I have my different daemons logging into the various log subdirectories via
multilog.
My problem now is integrating them so that I have a continuous line of
activity from the beginning to end for a given email.
For example, I can do a "tail -f current" log for qmail-pop3 while running
tests. However, I would like to know what related activities are occurring
in other logs for this same email test.
I have pulled the following info about qmail-analog from the following
length thread in the archives. It includes an example script. I cut/paste
quickly, so not everyone gets the credit they deserve for their posts in
this thread. I have at minimum two questions after reading all of the info
below:
1) what are all the z... files in the example script?

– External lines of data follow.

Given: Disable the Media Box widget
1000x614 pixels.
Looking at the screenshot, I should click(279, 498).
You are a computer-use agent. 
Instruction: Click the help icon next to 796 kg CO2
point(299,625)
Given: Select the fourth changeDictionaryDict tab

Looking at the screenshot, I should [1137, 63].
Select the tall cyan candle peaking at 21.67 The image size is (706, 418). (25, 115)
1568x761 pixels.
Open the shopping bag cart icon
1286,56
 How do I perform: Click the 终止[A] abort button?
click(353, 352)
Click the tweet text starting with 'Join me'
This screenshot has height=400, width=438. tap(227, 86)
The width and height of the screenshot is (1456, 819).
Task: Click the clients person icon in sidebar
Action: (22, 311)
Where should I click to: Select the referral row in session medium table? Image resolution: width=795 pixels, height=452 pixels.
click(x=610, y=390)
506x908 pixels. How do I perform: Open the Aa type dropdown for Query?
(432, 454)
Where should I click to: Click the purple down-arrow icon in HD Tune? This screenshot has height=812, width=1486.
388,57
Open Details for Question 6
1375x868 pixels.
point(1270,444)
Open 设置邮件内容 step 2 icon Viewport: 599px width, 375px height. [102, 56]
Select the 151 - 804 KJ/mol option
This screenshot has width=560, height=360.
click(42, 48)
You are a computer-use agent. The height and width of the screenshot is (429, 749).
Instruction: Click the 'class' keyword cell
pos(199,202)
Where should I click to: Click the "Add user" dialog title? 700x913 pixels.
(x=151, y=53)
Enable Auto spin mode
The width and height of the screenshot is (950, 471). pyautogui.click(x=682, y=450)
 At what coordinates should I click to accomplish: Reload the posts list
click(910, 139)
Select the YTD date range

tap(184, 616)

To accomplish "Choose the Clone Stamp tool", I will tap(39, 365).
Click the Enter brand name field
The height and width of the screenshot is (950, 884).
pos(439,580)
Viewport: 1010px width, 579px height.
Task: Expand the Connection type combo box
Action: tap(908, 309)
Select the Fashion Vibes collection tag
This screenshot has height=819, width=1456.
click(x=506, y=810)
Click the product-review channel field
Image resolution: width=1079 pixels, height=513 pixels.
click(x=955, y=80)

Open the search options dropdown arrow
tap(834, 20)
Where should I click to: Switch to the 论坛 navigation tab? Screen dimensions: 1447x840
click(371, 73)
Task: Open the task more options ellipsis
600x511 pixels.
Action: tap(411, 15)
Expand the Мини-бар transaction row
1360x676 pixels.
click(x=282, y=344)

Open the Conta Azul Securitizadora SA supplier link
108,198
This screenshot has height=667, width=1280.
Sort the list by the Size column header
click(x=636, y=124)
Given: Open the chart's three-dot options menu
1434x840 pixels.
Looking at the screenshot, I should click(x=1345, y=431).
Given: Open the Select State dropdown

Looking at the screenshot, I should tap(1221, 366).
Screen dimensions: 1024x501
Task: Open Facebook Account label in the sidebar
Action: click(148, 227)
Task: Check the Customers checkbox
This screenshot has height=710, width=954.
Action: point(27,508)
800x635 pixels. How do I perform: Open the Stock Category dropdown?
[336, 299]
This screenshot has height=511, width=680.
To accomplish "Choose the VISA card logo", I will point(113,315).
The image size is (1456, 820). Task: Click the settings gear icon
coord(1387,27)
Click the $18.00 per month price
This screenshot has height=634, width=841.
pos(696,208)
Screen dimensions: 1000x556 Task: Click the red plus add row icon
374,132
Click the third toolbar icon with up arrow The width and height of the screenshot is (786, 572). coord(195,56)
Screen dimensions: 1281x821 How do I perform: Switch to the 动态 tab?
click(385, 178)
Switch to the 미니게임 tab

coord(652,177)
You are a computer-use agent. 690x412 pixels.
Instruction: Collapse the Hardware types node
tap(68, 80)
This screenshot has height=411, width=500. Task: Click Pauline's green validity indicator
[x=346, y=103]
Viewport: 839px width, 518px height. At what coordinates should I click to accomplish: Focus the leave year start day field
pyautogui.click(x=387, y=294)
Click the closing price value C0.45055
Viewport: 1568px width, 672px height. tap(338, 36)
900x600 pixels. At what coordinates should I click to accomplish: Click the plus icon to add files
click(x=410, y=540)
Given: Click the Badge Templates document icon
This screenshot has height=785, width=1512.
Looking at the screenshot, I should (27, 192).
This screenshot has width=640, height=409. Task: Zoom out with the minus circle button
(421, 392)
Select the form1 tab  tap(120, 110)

for ana in zoverall zddist zdeferrals zfailures zrhosts zsuids zrxdelay;
2) where is a real working example of qmail-mrtg?
==========
I want to know how many messages were sent/failed etc. for a given period of
time (say the last three days).
I have done the following in both /var/log/qmail/qmail-send and
/var/log/qmail/qmail-smtpd (I'll admit my ignorance and say that I don't
know the difference between the two. Is qmail-send local deliveries and
qmail-smtpd remote deliveries?):
1) Ran "matchup" on /var/log/qmail/qmail-send(smtpd)/current
2) Converted the "matchedup" version of "current" into human readable
format using tai64nlocal
3) Pulled out dates for which I want to see log results from the file
created above
4) Convert the data above to tai64 format using tai64n
5) Ran this data through zoverall to see qmailanalog results
Regardless of whether I run it against /var/log/qmail/qmail-send or
/var/log/qmail/qmail-smtpd I get the following:
++++++++++++
Completed messages: 0
Total delivery attempts: 0
++++++++++++
Am I anywhere near doing this right?
++++++++++++
Here are my actual commands
1) cat /var/log/qmail/qmail-smtpd/current |
/usr/local/qmailanalog/bin/matchup > /var/log/qmail/qmail-smtpd/matchedup
2) cat /var/log/qmail/qmail-smtpd/matchedup | /usr/local/bin/tai64nlocal >
human_readable_current
3) vi human_readable_current (remove all unneeded data)
4) cat /var/log/qmail/qmail-send/human_readable_current |
/usr/local/bin/tai64n > tai64_current
5) cat ./tai64_current | /usr/local/qmailanalog/bin/zoverall > overall_log
No. qmail-smtpd is incoming mail via SMTP. qmail-send is all deliveries,
local and remote.
No. Instead of converting the tai64n timestamps to human-readable, you need
to convert them to the fractional seconds (tai) that qmail-analog expects.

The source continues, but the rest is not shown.